Tutorial: How to Search a Crawl/Bulk job using DQL

Query your crawl or bulk job collections for data with DQL. (⏲️ 10 Minutes)

DQL allows you to search the extracted content of your crawl or bulk jobs (also known as collections) and query for a subset of this data.

What is DQL?

DQL is short for Diffbot Query Language. It is a structured query language custom built by Diffbot to query data from graph structured databases like Diffbot Knowledge Graph or Crawl jobs (which are kind of like small Knowledge Graphs). The syntax is designed to be minimal and resembles JSON.

The links below are additional helpful references for learning DQL.

Using DQL to search over crawl collections does not consume any credits.

Getting Started

In order to search a collection, you must first create a Crawl or Bulk Job. A collection can be searched before a crawl or bulk job is finished.

To search a crawled collection with DQL, you have to specify type=crawl and specify one or more collections in the col parameter. The parameter col=all searches all your custom crawl collections.

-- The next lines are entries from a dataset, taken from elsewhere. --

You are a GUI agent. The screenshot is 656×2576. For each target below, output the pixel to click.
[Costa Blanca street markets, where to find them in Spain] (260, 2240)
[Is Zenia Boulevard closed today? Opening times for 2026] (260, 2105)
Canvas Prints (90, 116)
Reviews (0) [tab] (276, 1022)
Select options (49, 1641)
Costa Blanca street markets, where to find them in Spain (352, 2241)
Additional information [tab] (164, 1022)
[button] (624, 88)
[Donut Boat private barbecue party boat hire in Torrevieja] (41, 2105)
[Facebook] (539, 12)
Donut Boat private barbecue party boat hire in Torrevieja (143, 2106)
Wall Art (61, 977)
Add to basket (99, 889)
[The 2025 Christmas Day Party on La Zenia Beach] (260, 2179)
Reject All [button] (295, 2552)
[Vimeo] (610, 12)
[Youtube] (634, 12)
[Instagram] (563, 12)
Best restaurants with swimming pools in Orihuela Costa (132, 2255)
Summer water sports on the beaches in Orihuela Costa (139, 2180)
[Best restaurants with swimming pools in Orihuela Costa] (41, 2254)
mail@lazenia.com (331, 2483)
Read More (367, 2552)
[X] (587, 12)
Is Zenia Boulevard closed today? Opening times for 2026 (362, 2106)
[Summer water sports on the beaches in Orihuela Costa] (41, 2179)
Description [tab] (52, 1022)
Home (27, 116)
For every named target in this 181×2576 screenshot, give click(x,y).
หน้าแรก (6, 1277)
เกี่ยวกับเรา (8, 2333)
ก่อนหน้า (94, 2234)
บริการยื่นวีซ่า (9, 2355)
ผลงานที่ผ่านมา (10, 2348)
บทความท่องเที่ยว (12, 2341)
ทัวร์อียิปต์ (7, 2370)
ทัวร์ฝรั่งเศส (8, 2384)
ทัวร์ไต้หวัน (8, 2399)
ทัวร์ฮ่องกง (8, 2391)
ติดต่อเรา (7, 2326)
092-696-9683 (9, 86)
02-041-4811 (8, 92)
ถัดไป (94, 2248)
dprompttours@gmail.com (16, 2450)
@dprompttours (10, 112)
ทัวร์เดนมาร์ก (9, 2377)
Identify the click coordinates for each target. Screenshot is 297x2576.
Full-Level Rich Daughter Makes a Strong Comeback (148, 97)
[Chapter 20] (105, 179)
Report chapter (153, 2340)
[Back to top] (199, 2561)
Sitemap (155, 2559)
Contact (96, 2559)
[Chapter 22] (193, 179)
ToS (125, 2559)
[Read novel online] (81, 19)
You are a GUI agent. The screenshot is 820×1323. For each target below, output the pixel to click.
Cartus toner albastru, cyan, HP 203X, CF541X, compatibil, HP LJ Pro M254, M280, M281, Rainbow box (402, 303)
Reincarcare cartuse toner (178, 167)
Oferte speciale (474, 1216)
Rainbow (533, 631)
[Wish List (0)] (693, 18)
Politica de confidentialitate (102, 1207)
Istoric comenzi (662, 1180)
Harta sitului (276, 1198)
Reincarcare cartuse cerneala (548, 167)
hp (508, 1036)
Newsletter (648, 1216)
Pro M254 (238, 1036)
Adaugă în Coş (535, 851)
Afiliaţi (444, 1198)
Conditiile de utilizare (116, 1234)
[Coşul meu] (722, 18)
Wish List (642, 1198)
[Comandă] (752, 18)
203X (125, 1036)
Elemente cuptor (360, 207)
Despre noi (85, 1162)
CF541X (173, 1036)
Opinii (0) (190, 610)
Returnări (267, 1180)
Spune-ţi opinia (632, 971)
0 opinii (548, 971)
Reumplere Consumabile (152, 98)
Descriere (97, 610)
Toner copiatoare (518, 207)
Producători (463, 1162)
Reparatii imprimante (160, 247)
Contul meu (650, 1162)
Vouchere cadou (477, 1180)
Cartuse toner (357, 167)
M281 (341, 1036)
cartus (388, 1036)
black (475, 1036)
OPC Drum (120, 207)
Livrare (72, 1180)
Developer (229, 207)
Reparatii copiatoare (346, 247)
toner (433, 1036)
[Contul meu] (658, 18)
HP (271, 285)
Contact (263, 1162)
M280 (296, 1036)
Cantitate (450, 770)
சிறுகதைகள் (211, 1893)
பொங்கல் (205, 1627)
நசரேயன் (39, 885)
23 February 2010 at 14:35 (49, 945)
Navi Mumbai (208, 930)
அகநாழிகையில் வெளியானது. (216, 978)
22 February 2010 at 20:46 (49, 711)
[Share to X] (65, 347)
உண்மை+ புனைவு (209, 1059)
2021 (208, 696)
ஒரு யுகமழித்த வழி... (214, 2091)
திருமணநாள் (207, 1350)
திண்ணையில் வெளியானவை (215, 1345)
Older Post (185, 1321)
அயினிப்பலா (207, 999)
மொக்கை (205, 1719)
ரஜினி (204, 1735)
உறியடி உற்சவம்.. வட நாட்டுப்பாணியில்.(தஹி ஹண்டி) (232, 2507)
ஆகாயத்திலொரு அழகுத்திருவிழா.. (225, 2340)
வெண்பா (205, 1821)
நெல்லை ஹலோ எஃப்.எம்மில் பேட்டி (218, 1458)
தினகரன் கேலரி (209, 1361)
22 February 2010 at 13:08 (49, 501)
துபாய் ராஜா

You can then query the collection using DQL.

An example API request looks like this:

import requests

url = "https://kg.diffbot.com/kg/v3/dql?token=YOUR_DIFFBOT_TOKEN"

params = {
  "type": "crawl",
  "query": "title:'Riesling'",
  "col": "winemore,bevmo",
  "size": "-1",
}

headers = {
  'Content-Type': 'application/json',
  'Accept': 'application/json'
}

response = requests.get(url, params=params, headers=headers)

print(response.text)
const headers = new Headers();
headers.append("Content-Type", "application/json");
headers.append("Accept", "application/json");

const params = {
  "type": "crawl",
  "query": "title:'Riesling'",
  "col": "winemore,bevmo",
  "size": "-1",
}
const queryString = new URLSearchParams(params).toString();

const requestOptions = {
  method: "GET",
  headers: headers
};

fetch(`https://kg.diffbot.com/kg/v3/dql?token=YOUR_DIFFBOT_TOKEN&${queryString}`, requestOptions)
  .then((response) => response.text())
  .then((result) => console.log(result))
  .catch((error) => console.error(error));
curl --request GET \
     --url 'https://kg.diffbot.com/kg/v3/dql?token=YOUR_DIFFBOT_TOKEN&type=crawl&query=title%3A%27Riesling%27&col=winemore%2Cbevmo&from=0&size=-1' \
     --header 'accept: application/json'

Let's break down the parameters

ParameterValueDescription
tokenYOUR_DIFFBOT_TOKENThe Diffbot token that you used to create the custom crawl
typecrawlSpecify type=crawlwhen searching a crawl collection with DQL
colwinemore,bevmoA comma-delimited list of collections to search. The parameter col=all searches all your custom crawl collections.
querytitle:'Riesling'A DQL query that looks for records that contain "Riesling" in the title property. See Search(DQL) to learn how to write DQL queries.
size-1-1 will return all records that match the query. DQL defaults to 50.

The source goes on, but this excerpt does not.